Can My Employer Safely Ask When I Plan To Retire?
Have you ever been asked if you are considering retirement by an employer? If so, your employer may have provided you with evidence of age discrimination if you are later terminated. That is the lesson of Castelluccio v. IBM Corporation, a case decided earlier this year in United States District Court of Connecticut.
The Facts Of Castelluccio v. IBM Corporation
The plaintiff, James Castelluccio, worked at IBM from 1968 through 2008. In 2005, Mr. Castelluccio was named Vice President of IBM’s Integrated Technology Division. In this position, Mr. Castelluccio oversaw nearly 2,500 employees and always received positive performance reviews. By all measures, Mr. Castelluccio had a very successful career at IBM. However, things changed for Mr. Castelluccio when his supervisor retired in 2007.
Mr. Castelluccio’s new supervisor was Joanne Collins-Smee. The day Mr. Castelluccio and Ms. Collins-Smee met, she asked him his age and whether he was interested in retiring. Mr. Castelluccio was not ready to retire, and had plans to work for IBM for several more years. Mr. Castelluccio informed Ms. Collins-Smee that he had no interest in retiring and wanted to continue working for IBM. On two subsequent occasions, Ms. Collins-Smee asked Mr. Castelluccio again about his retirement plans. Mr. Castelluccio reported Ms. Collins-Smee to Human Resources, and IBM launched an investigation. Shortly thereafter, Mr. Castelluccio was terminated. He was sixty-one years old.
Mr. Castelluccio Files An Age Discrimination Claim Against IBM
Mr. Castelluccio filed a charge of discrimination with the Equal Employment Opportunity Commission (EEOC) alleging he was terminated because of his age in violation of the Age Discrimination in Employment Act of 1967 (ADEA). Mr. Castelluccio received a Right to Sue letter from the EEOC and filed a Complaint against IBM in the United States District Court of Connecticut.
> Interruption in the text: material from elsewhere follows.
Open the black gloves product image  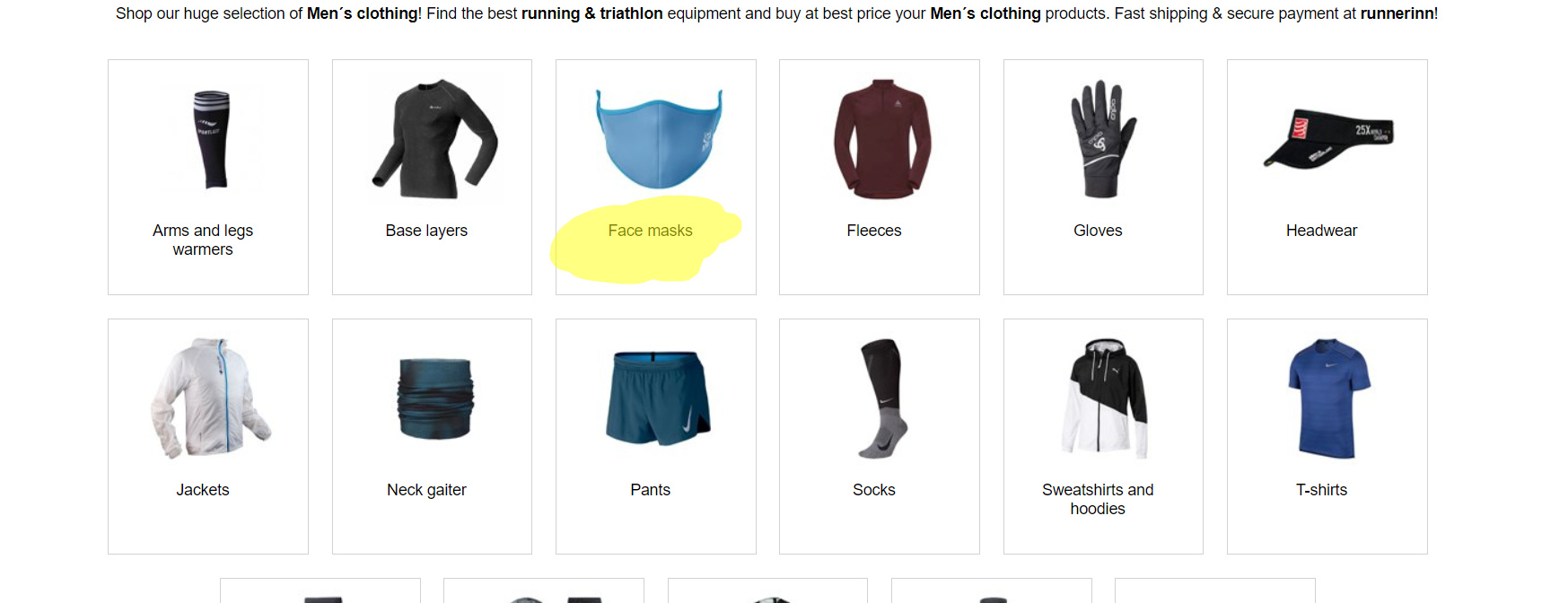click(x=1104, y=139)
The District Court ruled that Ms. Collins-Smee’s retirement inquiries were direct evidence of age discrimination. The retirement inquiries were also enough for the jury, who awarded Mr. Castelluccio 2.5 million dollars in compensatory and punitive damages. The jury found that IBM “knew or showed reckless disregard for whether its termination” of Mr. Castelluccio was age discrimination. The judge also awarded Mr. Castelluccio $1.2 million in attorney fees. This case may affect the way Cincinnati employment lawyers analyze fact patterns they are presented with in age discrimination claims.
What Employers And Employees Should Know About Retirement Inquiries
Employees cannot be forced to retire because of their age. Employers who repeatedly ask an employee about retirement are giving the employee evidence of age discrimination if the employee is later fired. It should not be assumed that workers in their 60s or 70s are ready to retire. This case also shows that jurors tend to be sympathetic to older workers who are forced out of their positions.
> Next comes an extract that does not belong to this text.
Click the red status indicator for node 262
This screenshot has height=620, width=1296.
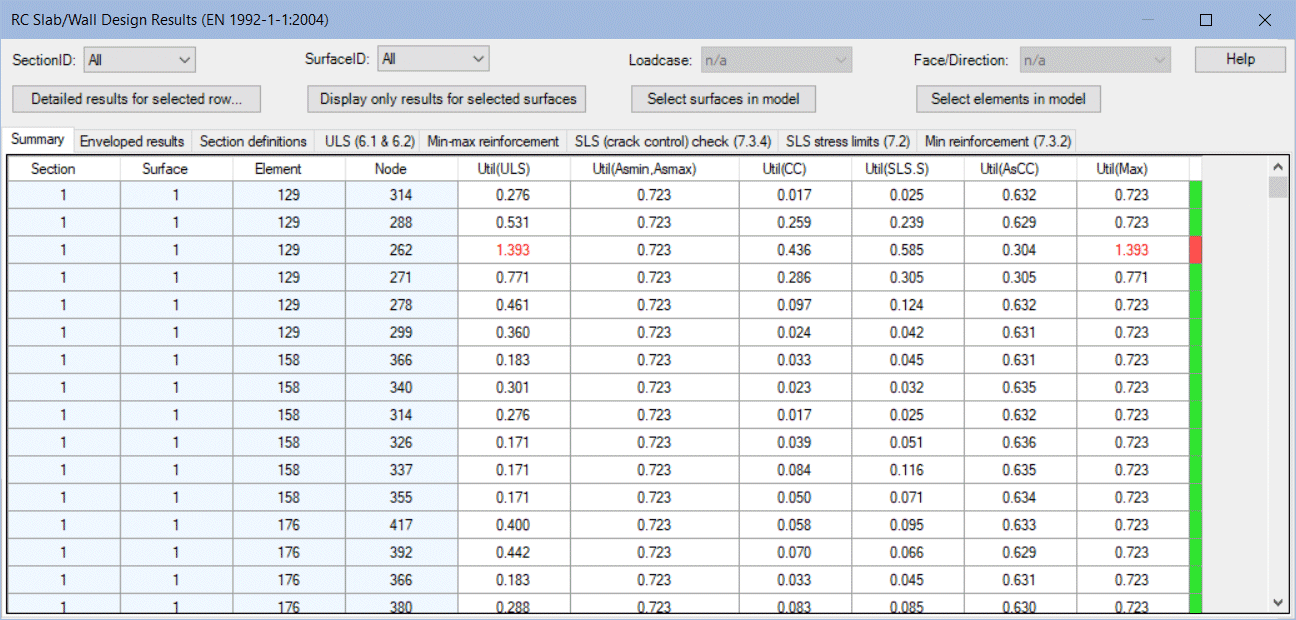[x=1195, y=250]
However, employers do have the right to know if an employee is planning to retire. Practically speaking, employers have the right to know information required to carry out succession planning. In order to plan for the future, employers must, at times, initiate conversations with older employees about their retirement plans. Employers, however, must be careful to avoid any suggestion that they are encouraging or expecting retirement when they raise the possibility of retirement with an older employee. If the employee states that he or she is not ready to retire, or intends to keep working, the employer would be wise to accept that statement at face value and not continue to question the employee about it.